After that speech, it was time for fringe events. I identified 4 fringe events I wanted to attend. Who knew that all of them started at the same time? After some careful consideration and failing in my attempts to self-clone, I attended a Huffington Post (thank you for publish my blogs by the way!) conversation with Dan Jarvis . Good talk, ran on time and then it was time to get back to the conference.

The afternoon session was difficult. After the exhilarating morning speeches, the afternoon felt boring. It may have been the slump following my scoffing at the fringe of chips and sandwiches though. I decided to leave a few minutes before the end of the conference to search for the elusive Leader speech ticket. I finally found out that the invitations don't really mean anything and I simply have to queue for a few hours hoping to get in. Unfortunately, I left my tent and portaloo at home so I have to be strategic with water consumption whilst waiting. I'll feel like a slightly hairy 14-year old waiting to get in to a 1-D conference .

After the conference ended, a string of fringe events started. I met a number of high profile people such as Glenis Willmot (awesome woman), leader of the Labour MEPs, Gianni Pittella, president of the Socialists and Democrats group and Steve Rotheram Liverpool MP (great guy , Steve, if you are reading this I'd love to have a beer with you).

Unfortunately, considering the high note of the conference, I was disappointed to attend a meeting where Chuka Umunna was speaking. Politics are fluid, opportunities come and go in the blink of an eye and everyone lives and dies by their choices. So did Chuka when he first declined to run for leader and then declined to participate in the shadow cabinet. I was saddened to hear him being bitter because of the choices he made. Labour has turned a new page, thousands have joined, yet some people still do not comprehend what happened. As with Scotland, it is a new politics. If you do not adapt, you will be left behind. Surely any good politician understands this.
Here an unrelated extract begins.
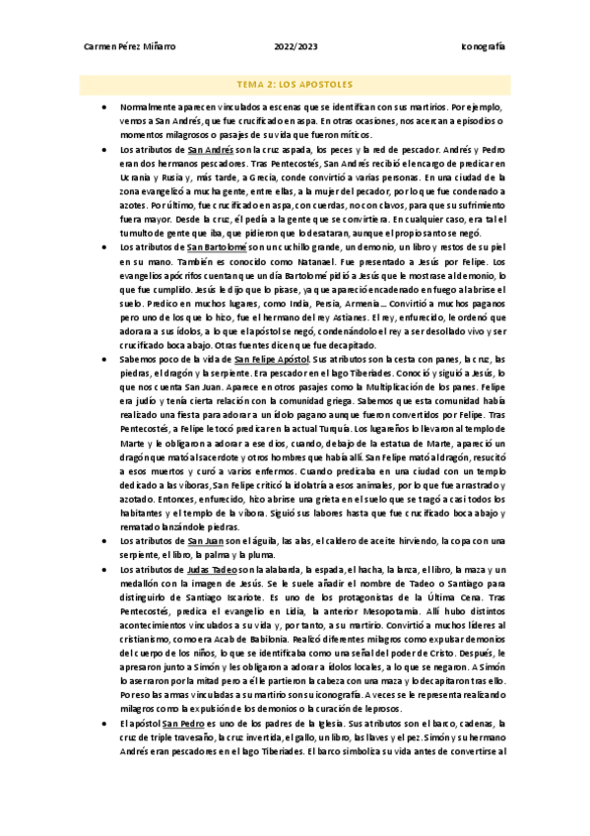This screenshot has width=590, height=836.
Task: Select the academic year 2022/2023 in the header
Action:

My final event was Save the Children. I was so tired that I was looking desperately for a chair to sit down and I was yawning uncontrollably. Needless to say there were no chairs. After speaking to Amy Lamé for a five minutes and listening to speeches by Tristram Hunt, Dan Jarvis and Natasha Kaplinsky, I started my trek back home.
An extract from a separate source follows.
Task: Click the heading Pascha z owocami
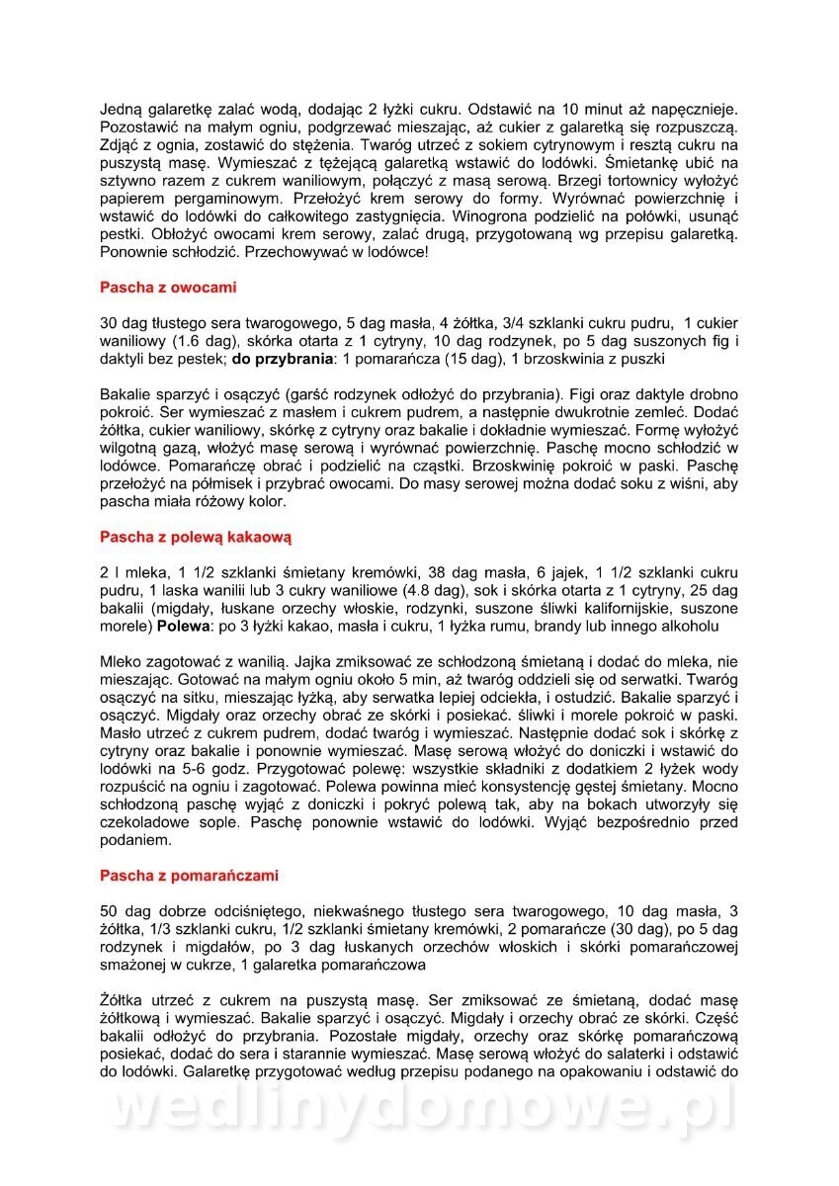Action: [x=168, y=288]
Me, my stiff neck, blistered feet and cornucopia of thoughts journeyed the silent back roads of Hove back to my room. Today was an excellent day. There is a lot to be said for the next, young thing but experience, especially in politics, matters. Hilary Benn and John McDonnell demonstrated that perfectly. Today's conference was an amazing experience that I was proud and humbled to be part of. Now, onwards to day 3 and standing for a few hours to hear Jeremy address the party for the first time in his 32-year career as a Leader of the opposition.